(Stored items from a collection)
::::::::::
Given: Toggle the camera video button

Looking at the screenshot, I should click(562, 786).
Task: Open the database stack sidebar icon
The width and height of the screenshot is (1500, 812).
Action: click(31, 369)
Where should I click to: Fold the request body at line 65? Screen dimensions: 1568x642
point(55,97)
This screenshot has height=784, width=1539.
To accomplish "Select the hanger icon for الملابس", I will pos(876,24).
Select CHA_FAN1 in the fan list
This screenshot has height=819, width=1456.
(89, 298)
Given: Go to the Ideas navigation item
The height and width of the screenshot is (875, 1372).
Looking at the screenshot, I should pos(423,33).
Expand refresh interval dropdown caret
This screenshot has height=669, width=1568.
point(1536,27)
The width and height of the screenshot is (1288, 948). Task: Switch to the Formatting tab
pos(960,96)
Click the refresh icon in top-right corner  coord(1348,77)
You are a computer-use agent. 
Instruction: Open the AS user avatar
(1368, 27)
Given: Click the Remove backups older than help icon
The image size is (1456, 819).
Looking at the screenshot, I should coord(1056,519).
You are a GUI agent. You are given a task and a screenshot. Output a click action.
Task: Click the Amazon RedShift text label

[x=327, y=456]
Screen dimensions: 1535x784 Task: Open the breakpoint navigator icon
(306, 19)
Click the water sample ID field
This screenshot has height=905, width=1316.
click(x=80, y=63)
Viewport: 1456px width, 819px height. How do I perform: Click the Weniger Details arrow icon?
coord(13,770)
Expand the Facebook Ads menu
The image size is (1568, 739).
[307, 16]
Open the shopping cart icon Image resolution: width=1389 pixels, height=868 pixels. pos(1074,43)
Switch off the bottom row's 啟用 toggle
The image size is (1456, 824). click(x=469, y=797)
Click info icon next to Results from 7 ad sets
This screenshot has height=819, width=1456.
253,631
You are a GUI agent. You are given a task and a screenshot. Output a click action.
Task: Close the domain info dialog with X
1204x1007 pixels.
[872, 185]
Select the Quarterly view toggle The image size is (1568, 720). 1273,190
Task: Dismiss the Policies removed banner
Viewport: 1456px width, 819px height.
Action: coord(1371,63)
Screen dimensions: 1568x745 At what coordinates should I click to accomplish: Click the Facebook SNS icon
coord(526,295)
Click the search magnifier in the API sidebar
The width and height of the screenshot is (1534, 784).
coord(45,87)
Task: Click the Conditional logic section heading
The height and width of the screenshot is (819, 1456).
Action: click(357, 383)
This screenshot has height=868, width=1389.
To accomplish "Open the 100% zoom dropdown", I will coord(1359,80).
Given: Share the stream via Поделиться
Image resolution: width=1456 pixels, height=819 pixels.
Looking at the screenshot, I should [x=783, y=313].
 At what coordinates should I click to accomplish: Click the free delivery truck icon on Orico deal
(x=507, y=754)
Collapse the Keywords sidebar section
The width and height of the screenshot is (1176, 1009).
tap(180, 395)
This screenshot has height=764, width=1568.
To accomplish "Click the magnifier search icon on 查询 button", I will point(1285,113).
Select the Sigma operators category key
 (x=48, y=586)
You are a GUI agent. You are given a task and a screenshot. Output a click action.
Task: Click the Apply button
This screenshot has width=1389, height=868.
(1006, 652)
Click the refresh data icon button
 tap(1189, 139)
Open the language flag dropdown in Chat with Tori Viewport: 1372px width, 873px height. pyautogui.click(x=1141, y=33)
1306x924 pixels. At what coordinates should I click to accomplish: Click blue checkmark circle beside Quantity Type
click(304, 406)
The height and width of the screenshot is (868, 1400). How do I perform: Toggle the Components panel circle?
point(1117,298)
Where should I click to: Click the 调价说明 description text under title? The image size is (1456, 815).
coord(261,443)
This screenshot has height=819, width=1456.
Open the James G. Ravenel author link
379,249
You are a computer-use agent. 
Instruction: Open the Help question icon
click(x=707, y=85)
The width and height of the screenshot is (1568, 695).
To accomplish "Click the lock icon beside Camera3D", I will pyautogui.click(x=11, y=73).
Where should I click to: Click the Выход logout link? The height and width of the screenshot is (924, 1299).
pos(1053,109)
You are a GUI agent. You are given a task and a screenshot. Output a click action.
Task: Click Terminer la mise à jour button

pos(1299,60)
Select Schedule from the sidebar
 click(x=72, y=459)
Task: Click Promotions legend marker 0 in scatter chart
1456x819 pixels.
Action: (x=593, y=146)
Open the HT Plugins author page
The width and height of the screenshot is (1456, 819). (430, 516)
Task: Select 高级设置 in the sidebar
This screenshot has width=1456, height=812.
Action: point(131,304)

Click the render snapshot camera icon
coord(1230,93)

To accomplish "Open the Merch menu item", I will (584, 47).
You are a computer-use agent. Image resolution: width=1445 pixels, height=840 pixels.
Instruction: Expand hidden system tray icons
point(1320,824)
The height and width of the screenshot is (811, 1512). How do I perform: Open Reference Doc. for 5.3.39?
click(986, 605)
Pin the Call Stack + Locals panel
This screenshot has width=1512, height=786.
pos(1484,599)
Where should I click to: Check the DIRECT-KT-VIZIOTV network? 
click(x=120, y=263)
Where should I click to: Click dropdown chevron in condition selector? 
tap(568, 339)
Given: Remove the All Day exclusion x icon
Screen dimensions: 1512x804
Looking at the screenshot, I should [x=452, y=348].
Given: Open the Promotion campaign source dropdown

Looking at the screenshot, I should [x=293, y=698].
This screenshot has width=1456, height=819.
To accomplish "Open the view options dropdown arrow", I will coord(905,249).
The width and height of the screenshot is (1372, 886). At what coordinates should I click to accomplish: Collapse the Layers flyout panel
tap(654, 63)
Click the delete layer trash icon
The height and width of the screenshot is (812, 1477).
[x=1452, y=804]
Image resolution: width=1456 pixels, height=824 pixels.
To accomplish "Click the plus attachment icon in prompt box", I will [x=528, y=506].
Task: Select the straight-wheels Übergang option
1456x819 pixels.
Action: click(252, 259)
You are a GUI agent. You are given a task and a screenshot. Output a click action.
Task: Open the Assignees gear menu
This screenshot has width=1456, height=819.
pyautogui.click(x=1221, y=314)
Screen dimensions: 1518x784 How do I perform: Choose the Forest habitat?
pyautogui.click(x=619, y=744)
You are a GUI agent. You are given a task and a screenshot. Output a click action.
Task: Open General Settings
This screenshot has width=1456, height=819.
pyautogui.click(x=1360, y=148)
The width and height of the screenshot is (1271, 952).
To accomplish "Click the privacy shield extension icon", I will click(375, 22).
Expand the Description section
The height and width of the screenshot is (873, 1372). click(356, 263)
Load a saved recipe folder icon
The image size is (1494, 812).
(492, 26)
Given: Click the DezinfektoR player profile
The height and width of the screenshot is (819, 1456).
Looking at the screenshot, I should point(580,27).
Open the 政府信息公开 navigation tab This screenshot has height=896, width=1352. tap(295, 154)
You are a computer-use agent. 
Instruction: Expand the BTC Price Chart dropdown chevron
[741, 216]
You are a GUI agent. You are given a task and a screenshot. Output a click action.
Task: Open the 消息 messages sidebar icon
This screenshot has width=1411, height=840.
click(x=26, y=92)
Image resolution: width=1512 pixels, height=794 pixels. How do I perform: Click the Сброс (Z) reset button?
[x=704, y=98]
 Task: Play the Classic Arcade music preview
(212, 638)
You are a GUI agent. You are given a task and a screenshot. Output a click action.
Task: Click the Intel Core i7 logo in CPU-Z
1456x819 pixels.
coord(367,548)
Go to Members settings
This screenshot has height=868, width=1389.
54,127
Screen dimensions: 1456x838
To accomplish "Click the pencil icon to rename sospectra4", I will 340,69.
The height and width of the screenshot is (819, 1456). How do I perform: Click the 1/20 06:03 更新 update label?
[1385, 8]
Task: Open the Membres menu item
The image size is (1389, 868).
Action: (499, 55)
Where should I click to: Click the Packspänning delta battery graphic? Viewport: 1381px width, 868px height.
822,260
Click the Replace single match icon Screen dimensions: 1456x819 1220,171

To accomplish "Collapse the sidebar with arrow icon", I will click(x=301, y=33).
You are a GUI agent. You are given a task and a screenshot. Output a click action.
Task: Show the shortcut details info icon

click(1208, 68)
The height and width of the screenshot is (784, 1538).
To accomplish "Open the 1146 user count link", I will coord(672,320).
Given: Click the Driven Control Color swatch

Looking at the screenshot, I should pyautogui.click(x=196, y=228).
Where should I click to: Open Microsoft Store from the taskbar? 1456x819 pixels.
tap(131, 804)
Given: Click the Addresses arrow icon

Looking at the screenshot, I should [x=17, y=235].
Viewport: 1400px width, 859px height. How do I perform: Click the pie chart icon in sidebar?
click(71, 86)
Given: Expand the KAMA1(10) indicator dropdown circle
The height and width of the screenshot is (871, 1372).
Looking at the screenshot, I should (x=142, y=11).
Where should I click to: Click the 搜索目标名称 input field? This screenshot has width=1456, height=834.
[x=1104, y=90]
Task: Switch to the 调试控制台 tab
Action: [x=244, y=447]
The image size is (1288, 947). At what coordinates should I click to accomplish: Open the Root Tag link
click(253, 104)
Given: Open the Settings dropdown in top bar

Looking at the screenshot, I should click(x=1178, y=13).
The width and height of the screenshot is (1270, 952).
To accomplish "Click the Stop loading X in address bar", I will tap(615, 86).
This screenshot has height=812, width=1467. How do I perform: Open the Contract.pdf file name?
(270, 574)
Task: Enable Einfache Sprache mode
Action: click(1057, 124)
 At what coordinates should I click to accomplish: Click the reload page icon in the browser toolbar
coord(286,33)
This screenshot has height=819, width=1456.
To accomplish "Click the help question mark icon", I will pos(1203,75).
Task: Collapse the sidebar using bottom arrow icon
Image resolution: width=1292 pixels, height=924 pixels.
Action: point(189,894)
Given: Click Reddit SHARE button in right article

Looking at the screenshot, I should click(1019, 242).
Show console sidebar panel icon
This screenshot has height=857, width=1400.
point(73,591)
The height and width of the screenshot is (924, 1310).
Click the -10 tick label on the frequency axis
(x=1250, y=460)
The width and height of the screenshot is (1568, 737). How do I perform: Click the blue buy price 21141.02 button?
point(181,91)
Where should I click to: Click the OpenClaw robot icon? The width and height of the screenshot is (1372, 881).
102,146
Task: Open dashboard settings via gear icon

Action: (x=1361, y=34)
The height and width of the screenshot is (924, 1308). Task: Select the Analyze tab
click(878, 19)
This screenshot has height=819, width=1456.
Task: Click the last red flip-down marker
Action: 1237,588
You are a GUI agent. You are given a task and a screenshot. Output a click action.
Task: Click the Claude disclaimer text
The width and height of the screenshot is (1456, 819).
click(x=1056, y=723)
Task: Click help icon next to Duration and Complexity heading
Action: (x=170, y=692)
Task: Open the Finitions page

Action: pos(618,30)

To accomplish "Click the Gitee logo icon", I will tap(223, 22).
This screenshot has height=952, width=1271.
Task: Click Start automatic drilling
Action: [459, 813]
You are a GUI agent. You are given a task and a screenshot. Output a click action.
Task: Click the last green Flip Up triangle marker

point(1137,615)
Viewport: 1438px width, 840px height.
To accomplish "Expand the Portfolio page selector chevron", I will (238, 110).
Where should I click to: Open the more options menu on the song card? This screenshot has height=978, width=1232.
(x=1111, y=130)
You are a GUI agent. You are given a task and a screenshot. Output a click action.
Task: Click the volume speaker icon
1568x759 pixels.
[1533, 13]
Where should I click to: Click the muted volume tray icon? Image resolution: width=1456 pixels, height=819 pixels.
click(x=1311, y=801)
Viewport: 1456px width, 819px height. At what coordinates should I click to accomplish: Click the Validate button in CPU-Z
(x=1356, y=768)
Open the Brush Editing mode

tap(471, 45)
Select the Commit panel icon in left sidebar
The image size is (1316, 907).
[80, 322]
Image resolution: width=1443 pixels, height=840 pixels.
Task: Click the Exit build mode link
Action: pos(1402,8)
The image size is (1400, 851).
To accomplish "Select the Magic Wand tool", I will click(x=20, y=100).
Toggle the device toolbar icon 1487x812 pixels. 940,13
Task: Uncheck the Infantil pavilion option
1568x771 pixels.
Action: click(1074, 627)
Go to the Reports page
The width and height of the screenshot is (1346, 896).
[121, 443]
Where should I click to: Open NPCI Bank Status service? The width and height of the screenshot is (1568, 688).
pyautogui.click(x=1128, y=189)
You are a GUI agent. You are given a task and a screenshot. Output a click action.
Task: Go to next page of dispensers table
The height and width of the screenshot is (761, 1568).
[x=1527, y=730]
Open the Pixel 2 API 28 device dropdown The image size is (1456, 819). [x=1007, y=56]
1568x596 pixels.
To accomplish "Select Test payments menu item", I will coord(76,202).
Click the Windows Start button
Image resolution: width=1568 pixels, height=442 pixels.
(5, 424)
::::::::::
PROBLEM REQUIREMENTS: Look through the entries above and report each line where the string "navigation" occurs.

TASK SOLUTION:
Given: Go to the Ideas navigation item
Open the 政府信息公开 navigation tab This screenshot has height=896, width=1352. tap(295, 154)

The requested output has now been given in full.